The first was to see a show Blenheim was running up in Bangkok, by then I really needed some R&R away from Malaysia. I went up on the Friday night and returned on Sunday so as to cause little inconvenience to REV ’96. It was at the Queen Sirikit National Convention Centre, for an engineering trade event with a series of large international pavilions.
As I arrived at the venue, walking through the show I could feel there was a problem. The large German contingent was not happy and threatening to pull because their pavilion was getting no traffic. Despite my R&R objectives, the Asian CEO called me into a meeting of the team. He was a Chinese Malaysian and he set about laying in to the senior Thai guy at length, it must have gone on for fifteen minutes. I leaned forward and whispered in his ear ‘solutions?’. He ignored me and carried on the bo—–ing for another long period. I repeated ‘solutions?’ and he turned and asked me what I meant – schoolboy error on my part!
As a result, I was walking the halls until 2am with a signage contractor who said he had run out of vinyl, yet under pressure rustled up a secret stash. We used rope-and-post and blanking-off shell walls with signage to alter the traffic flows through the hall.
Then at 6:30am I had to address a room-full (sixty or more) of young female Thai students, to get them to do something that was completely against their principles. No need to call #MeToo, I got them to stand in aisles and say ‘This way sir’, pointing visitors along desired routes. Sometimes four or five of them were used to block an aisle to do this. If you know anything of young Thai girls this is extremely low down their list of acceptable things to do.
But it worked, by 11am the Germans expressed themselves to be happy and I did get a Saturday night of R&R before heading back to KL.
My second side visit was a two-day trip to Jakarta where I was to propose the launch of a new electronics trade show to the Minister of Electronics. We had a meal of their most-popular fish in a top restaurant. It reminded me of Tripoli, more bone than flesh.
It was still an early phase for PowerPoint and I had selected an off-the-shelf template of a desert island with a palm tree and the sun out at the horizon.
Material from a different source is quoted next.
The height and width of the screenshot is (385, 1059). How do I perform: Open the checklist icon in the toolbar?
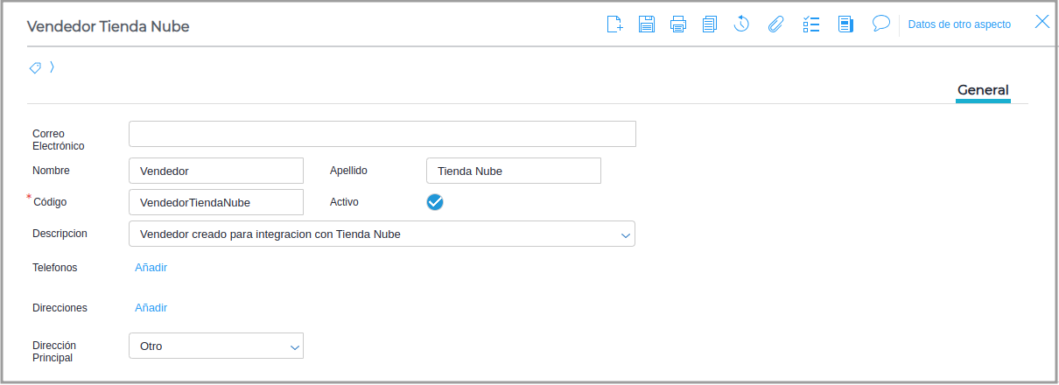810,24
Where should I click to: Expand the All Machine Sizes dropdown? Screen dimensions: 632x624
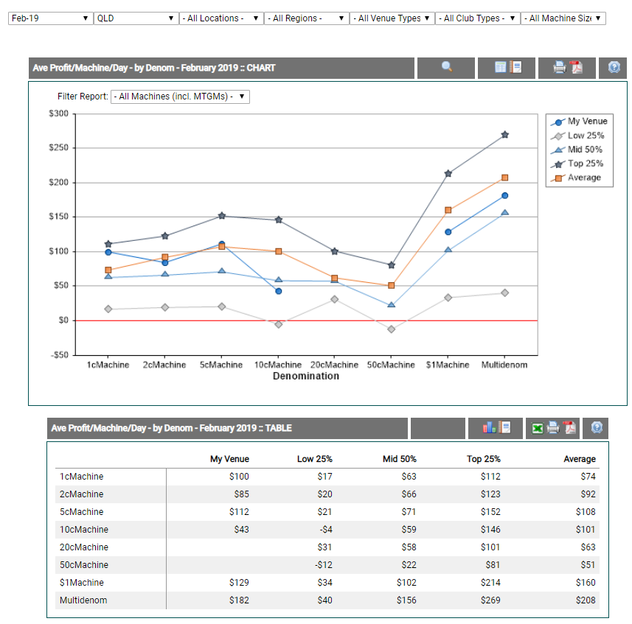563,18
The Minister had shown no English, working instead through the interpreter. But at the end he called me to one side and asked, ‘Was your PowerPoint depicting the sun setting on the British Empire?’ We Brits were not quite enjoying the best Indonesian relationship at the time. But he did have a glint as he asked this with a good English accent that proclaimed he could only have learned this in Britain. I replied, ‘No it is to show that the Sun never sets on a Blenheim show!’ He took it in good part and left chuckling.